> **TASK BRIEF**: All that is wanted is an exact copy of the line containing "The width and height of the screenshot is (1209, 521)." and the lines after it, through the end of the records.

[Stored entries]
******
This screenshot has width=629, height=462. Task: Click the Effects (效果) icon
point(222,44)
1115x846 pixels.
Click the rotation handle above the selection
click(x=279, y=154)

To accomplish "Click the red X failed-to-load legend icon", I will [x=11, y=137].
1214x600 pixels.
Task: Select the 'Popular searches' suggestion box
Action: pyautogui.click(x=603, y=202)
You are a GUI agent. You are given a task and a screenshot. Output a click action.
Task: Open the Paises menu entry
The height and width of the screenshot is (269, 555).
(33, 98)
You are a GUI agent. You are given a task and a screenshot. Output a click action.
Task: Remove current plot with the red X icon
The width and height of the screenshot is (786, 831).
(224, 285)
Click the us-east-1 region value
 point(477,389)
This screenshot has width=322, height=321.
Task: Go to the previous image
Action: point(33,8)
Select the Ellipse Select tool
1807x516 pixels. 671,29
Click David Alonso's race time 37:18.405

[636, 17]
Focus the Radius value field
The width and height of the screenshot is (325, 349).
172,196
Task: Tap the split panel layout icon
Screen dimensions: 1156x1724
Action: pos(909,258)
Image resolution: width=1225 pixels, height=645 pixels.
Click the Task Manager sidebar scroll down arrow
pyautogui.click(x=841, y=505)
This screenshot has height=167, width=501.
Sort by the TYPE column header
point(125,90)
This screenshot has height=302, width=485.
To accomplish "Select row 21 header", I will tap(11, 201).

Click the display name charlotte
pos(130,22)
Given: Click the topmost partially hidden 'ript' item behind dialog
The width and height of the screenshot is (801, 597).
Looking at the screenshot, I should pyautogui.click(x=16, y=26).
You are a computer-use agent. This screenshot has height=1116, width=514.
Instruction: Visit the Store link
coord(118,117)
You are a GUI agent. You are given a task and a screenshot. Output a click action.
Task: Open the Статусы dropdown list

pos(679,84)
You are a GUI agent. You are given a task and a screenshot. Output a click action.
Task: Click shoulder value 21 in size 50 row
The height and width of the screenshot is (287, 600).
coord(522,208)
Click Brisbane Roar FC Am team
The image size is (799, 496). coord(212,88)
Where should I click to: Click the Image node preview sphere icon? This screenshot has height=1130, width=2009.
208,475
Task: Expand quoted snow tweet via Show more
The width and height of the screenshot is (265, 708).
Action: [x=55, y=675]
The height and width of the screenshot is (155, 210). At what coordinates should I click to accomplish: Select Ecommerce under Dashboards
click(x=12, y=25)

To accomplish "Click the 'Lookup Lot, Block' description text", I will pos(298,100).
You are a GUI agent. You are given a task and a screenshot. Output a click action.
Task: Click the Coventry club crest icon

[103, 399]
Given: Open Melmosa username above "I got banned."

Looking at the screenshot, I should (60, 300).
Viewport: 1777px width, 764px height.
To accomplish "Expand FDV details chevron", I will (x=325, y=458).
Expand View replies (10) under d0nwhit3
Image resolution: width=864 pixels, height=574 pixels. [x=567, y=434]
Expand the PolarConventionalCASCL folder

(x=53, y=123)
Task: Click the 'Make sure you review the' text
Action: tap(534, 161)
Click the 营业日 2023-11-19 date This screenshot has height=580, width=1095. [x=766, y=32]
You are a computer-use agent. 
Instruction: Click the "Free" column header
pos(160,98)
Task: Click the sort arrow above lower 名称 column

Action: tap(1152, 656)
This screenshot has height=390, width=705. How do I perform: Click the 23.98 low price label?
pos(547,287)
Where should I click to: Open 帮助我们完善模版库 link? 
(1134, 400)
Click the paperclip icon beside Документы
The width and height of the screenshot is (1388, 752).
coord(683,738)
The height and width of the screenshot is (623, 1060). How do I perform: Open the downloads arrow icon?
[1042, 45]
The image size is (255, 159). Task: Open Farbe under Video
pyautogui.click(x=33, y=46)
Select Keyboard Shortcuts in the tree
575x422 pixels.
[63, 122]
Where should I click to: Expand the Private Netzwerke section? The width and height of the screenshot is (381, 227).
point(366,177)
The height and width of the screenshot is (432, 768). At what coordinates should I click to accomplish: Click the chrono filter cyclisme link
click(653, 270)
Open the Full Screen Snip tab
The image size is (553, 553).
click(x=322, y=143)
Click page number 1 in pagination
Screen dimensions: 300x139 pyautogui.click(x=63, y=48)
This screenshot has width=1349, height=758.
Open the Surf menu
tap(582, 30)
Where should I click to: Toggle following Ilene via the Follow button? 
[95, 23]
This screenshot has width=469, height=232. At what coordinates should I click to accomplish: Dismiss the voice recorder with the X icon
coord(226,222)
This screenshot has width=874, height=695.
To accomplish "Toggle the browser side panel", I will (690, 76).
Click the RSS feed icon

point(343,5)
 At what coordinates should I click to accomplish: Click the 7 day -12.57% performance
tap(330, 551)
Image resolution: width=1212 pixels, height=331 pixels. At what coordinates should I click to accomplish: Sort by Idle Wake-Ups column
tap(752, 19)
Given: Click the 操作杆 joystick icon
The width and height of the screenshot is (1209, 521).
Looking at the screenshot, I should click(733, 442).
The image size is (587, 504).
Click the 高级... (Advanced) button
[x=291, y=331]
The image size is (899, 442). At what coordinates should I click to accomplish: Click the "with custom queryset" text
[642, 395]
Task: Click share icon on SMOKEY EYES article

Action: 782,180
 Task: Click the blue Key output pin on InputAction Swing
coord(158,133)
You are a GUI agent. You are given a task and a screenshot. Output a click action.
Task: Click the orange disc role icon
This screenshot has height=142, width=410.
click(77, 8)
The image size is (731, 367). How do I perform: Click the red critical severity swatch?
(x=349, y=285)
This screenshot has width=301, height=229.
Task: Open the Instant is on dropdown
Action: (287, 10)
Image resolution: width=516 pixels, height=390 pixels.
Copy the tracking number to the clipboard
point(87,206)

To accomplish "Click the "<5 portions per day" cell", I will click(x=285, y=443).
******
> **ANSWER TO THIS TASK**:
The width and height of the screenshot is (1209, 521).
Looking at the screenshot, I should click(733, 442).
The image size is (587, 504).
Click the 高级... (Advanced) button
[x=291, y=331]
The image size is (899, 442). At what coordinates should I click to accomplish: Click the "with custom queryset" text
[642, 395]
Task: Click share icon on SMOKEY EYES article

Action: 782,180
 Task: Click the blue Key output pin on InputAction Swing
coord(158,133)
You are a GUI agent. You are given a task and a screenshot. Output a click action.
Task: Click the orange disc role icon
This screenshot has height=142, width=410.
click(77, 8)
The image size is (731, 367). How do I perform: Click the red critical severity swatch?
(x=349, y=285)
This screenshot has width=301, height=229.
Task: Open the Instant is on dropdown
Action: (287, 10)
Image resolution: width=516 pixels, height=390 pixels.
Copy the tracking number to the clipboard
point(87,206)

To accomplish "Click the "<5 portions per day" cell", I will click(x=285, y=443).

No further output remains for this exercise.